15 Ekim 2014 Çarşamba

MM: Uzun Aradan Sonra Yeni Konuşmalar

“Kahvenin yanında çikolata alır mıydın?”
   “Hayır, diyetteyim,” diyor.
  O kadar zamandır görüşmüyoruz ki, neyi sevip neyi sevmediğini dahi adamakıllı hatırlayamıyorum. Belleğimde birbirinin yanına yakışmayan garip tümceler. Belki bu tümceleri birleştirmek için arıyorum Marilyn’i, o yüzden özlüyorum. Belki de kırık kalbini biraz da ben kırmak için istiyorum onu yanımda. Çünkü konuştuğumuz her seferde de ağlıyor.

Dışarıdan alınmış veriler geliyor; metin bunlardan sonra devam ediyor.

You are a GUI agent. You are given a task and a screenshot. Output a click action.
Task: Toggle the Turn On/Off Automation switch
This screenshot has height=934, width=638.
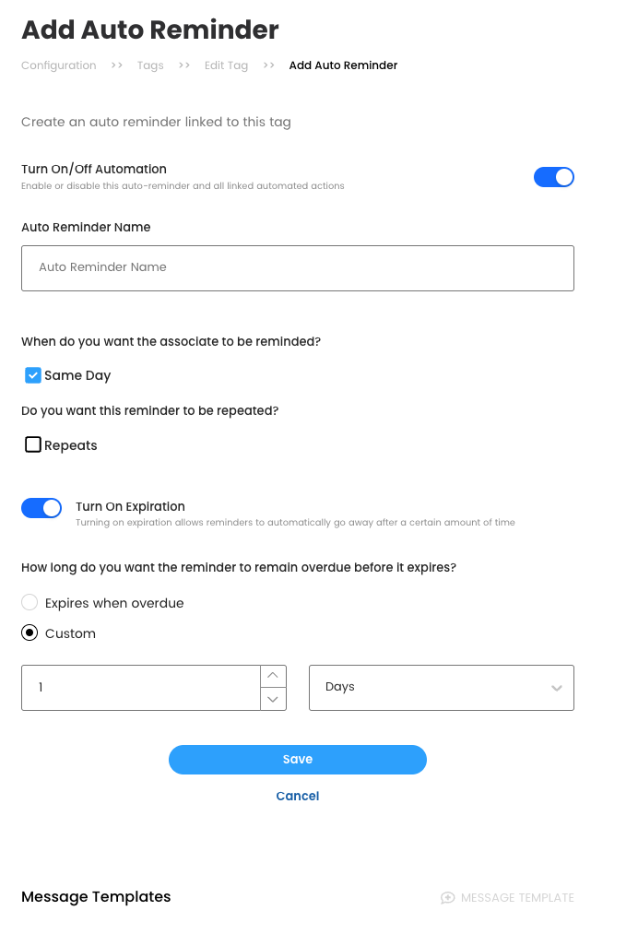coord(554,177)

Ya içine içine ya da bütünüyle dışarı akıtarak gözyaşlarını. İkisinin arasında çok fark var onun için. O, ikisini birbirinden öyle ince bir bağla ayırıyor ki, her göz göremiyor farkı.
   Karşımda, tekli koltukta oturuyor. Bense bütünüyle rahatlığı kucaklayarak köşe kanepenin köşesindeki o uzun, o uzanmak için birebir kısımda sere serpe yatmaya çalışıyorum. Sığamıyorum. Sığdıramıyorum kendimi. Oraya bile.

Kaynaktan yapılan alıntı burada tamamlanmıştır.